Alle waren bereit für den neuen «James Bond»-Film. Die Kinos rüsteten sich für einen Ansturm. Mögliche Handlungsstränge von «No Time to Die» wurden heiss diskutiert. Nach der ersten Verschiebung des Kinostarts war die Vorfreude umso grösser. Dann die Nachricht: Der Filmstart wird ins Frühjahr 2021 verschoben.
Der neuste «James Bond» steht stellvertretend für das aktuelle Problem der Kinobranche: Es fehlen Blockbuster und Besucher. «Unsere Kinos sind sehr stark betroffen.
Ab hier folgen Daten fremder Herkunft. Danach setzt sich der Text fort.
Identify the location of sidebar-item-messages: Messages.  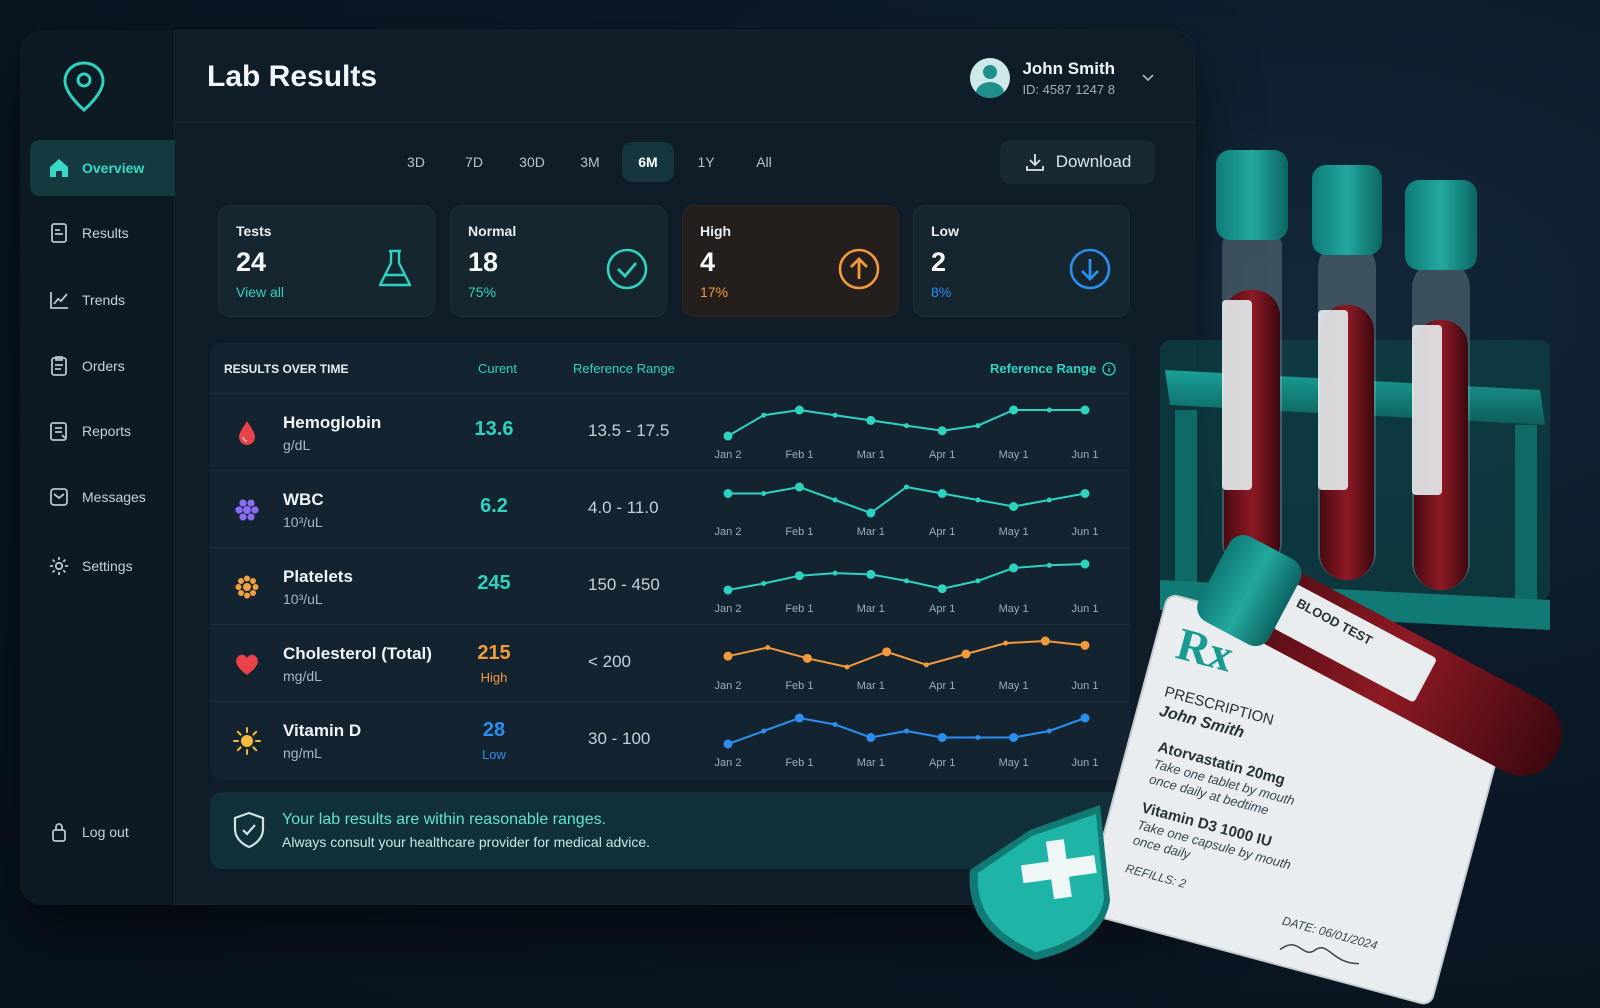
(102, 497).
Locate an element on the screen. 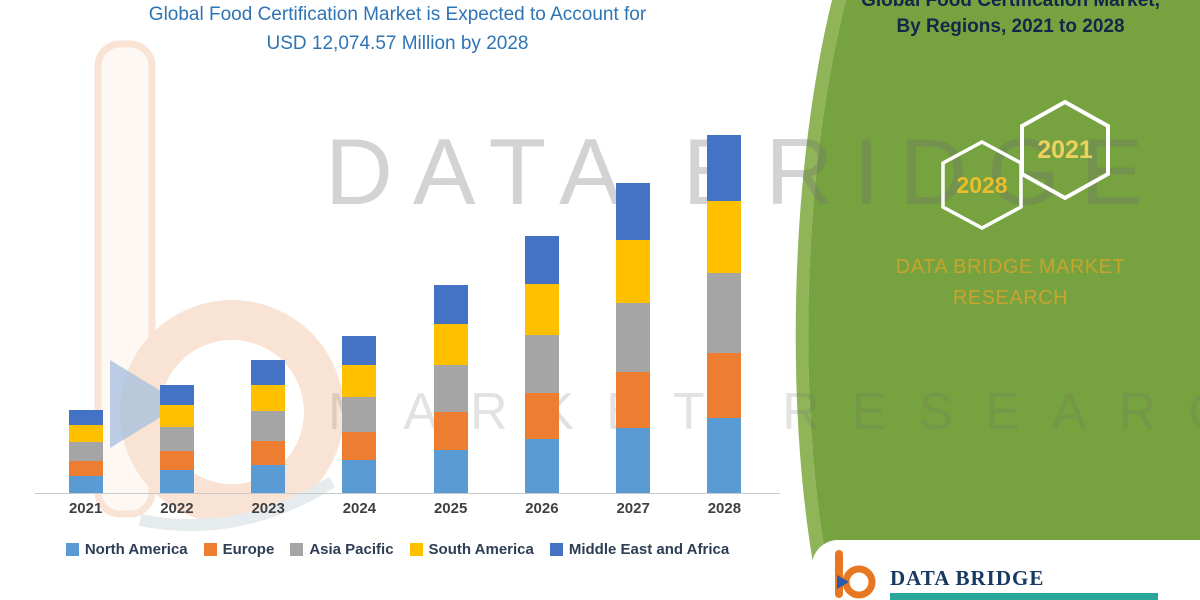 The height and width of the screenshot is (600, 1200). side-panel-brand-line1: DATA BRIDGE MARKET is located at coordinates (1010, 267).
Im Vergleich zum Vorjahr haben wir von März bis Oktober 78 Prozent weniger Besucher», sagen Alexandra (46) und Franziska Sterk (41), Chefinnen von Sterk Cine AG in Baden AG.
Die zweite Welle im Herbst trifft die Kinobetreiberinnen besonders. «Der Zeitpunkt ist jetzt ungünstig, weil wir in der Hauptsaison sind», sagt Andrea Röst (59), Geschäftsleiterin des Kino Roxy in Romanshorn TG. Das Kino hat noch etwa halb so viele Besucher wie in anderen Jahren.
Der Teufelskreis
Seit der Maskenpflicht im Kino sinken die Besucherzahlen stark. Hinzu kommen Einschränkungen der Personenanzahl. Die Unsicherheit spüren die Kinobetreiberinnen direkt. «Es kommen noch die wirklich solidarischen Kunden, sprich neun Besucher pro Vorstellung», führen die Sterks aus.
Das zweite Problem betrifft die Kinos selbst. Die Filmverleiher verschieben die Kinostarts oder verlagern die Filme direkt auf Streaming-Plattformen. «Wir spüren mittlerweile sogar, dass kleine Filmverleiher die Filmstarts verschieben», so Andrea Röst. Deshalb ist das Filmangebot in den Kinos reduziert, was sich erneut negativ auf die Besucherzahlen auswirkt. Ein Teufelskreis also.
Nicht zum Aufgeben bereit
Mit der Reaktion des Bundes und der Kantone auf die Problematik sind nicht alle einverstanden. «Wir verstehen, dass in jedem Kanton Massnahmen getroffen werden müssen. Das föderalistische System funktioniert für unsere Branche aber schlecht, da wir national und international verbunden sind. Die Entscheidungen, die insbesondere der Kanton Bern ohne Absprache mit der Kulturbranche getroffen hat, sind für uns willkürlich und als Attacke gegen die Kulturbranche zu verstehen», sagt Edna Epelbaum (40), CEO von Cinevital, Cinepel, Cinemont und Quinnie Kinos sowie Präsidentin des Schweizerischen Kinoverbandes (SKV). Die Entscheide seien zwar gut gemeint, aber nicht hilfreich. In der Deutschschweiz haben nicht alle Kantone dieselben Corona-Massnahmen getroffen. Einzig der Kanton Bern schickt die Kulturbranche erneut in den Lockdown. «Wir stellen natürlich eine wirtschaftliche Ungleichbehandlung gegenüber den anderen Kantonen fest», so Epelbaum weiter.
Aus diesem Grund will Epelbaum, dass die Ausfallentschädigungen für Kulturbetriebe ausgedehnt werden. Es soll eine einheitliche Regelung geben, Entschädigungen in den Kantonen gleichberechtigt behandelt und effizienter bearbeitet werden. Auch die Mietfrage soll endlich gelöst werden. «Wir brauchen die Unterstützung jetzt», betont Epelbaum. Wenn alle am selben Strick ziehen, bleibe die Hoffnung bestehen.
Kampfgeist bleibt
Trotz überaus ungewisser Zukunft wollen Alexandra und Franziska Sterk nicht aufgeben: «Trotz Wirbelsturm und Tsunami machen wir weiter, weil wir lieben, was wir tun.» Die beiden wollen dank ihrer Kinos Abwechslung in den sonst eintönigen Pandemie-Alltag bringen. Andrea Röst glaubt weiterhin an die Zukunft des Kinos. «Nur im Kino kann man sich vollends auf das Erlebnis einlassen. Ich glaube weiterhin unerschütterlich an die Kraft des Kinos.»